Segment Start: Entries provided

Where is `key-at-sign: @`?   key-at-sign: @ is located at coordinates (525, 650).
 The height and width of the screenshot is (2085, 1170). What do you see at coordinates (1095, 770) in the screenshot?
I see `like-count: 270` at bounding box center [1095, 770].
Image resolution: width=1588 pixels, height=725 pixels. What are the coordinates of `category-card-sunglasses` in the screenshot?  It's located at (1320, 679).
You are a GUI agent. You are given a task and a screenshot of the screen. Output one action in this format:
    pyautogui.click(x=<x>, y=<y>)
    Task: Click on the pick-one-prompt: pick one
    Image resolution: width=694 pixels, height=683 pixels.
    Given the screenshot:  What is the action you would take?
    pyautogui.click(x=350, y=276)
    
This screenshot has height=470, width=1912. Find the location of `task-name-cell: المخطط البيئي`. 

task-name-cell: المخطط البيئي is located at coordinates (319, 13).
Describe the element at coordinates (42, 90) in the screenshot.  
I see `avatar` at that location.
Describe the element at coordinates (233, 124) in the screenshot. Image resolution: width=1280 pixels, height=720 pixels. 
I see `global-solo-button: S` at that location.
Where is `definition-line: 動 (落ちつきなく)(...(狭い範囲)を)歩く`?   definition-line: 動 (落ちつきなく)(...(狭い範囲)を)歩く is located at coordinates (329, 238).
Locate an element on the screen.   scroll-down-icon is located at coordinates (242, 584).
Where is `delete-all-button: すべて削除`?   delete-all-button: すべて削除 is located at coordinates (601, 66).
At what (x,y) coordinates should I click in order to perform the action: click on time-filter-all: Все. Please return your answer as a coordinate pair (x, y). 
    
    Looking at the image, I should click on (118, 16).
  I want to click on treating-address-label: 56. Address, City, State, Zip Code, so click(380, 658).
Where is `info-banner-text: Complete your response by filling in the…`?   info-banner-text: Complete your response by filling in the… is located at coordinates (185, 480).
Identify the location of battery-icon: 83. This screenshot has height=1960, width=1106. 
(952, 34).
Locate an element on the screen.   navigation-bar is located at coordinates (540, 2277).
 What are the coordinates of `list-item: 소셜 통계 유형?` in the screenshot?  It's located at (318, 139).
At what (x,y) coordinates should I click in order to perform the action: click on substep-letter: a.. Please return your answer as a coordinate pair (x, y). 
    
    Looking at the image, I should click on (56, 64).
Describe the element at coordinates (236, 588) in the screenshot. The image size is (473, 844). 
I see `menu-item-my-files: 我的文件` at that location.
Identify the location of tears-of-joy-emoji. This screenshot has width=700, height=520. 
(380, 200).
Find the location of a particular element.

Segment End: Entries provided

## Instruction
Please reproduce the records verbatim, beginning with the line that contains "Image resolution: width=1588" and continuing through the line that contains "coordinates (601, 66).".

## Exercise solution
Image resolution: width=1588 pixels, height=725 pixels. What are the coordinates of `category-card-sunglasses` in the screenshot?  It's located at (1320, 679).
You are a GUI agent. You are given a task and a screenshot of the screen. Output one action in this format:
    pyautogui.click(x=<x>, y=<y>)
    Task: Click on the pick-one-prompt: pick one
    Image resolution: width=694 pixels, height=683 pixels.
    Given the screenshot:  What is the action you would take?
    pyautogui.click(x=350, y=276)
    
This screenshot has height=470, width=1912. Find the location of `task-name-cell: المخطط البيئي`. 

task-name-cell: المخطط البيئي is located at coordinates (319, 13).
Describe the element at coordinates (42, 90) in the screenshot.  
I see `avatar` at that location.
Describe the element at coordinates (233, 124) in the screenshot. Image resolution: width=1280 pixels, height=720 pixels. 
I see `global-solo-button: S` at that location.
Where is `definition-line: 動 (落ちつきなく)(...(狭い範囲)を)歩く`?   definition-line: 動 (落ちつきなく)(...(狭い範囲)を)歩く is located at coordinates (329, 238).
Locate an element on the screen.   scroll-down-icon is located at coordinates (242, 584).
Where is `delete-all-button: すべて削除`?   delete-all-button: すべて削除 is located at coordinates (601, 66).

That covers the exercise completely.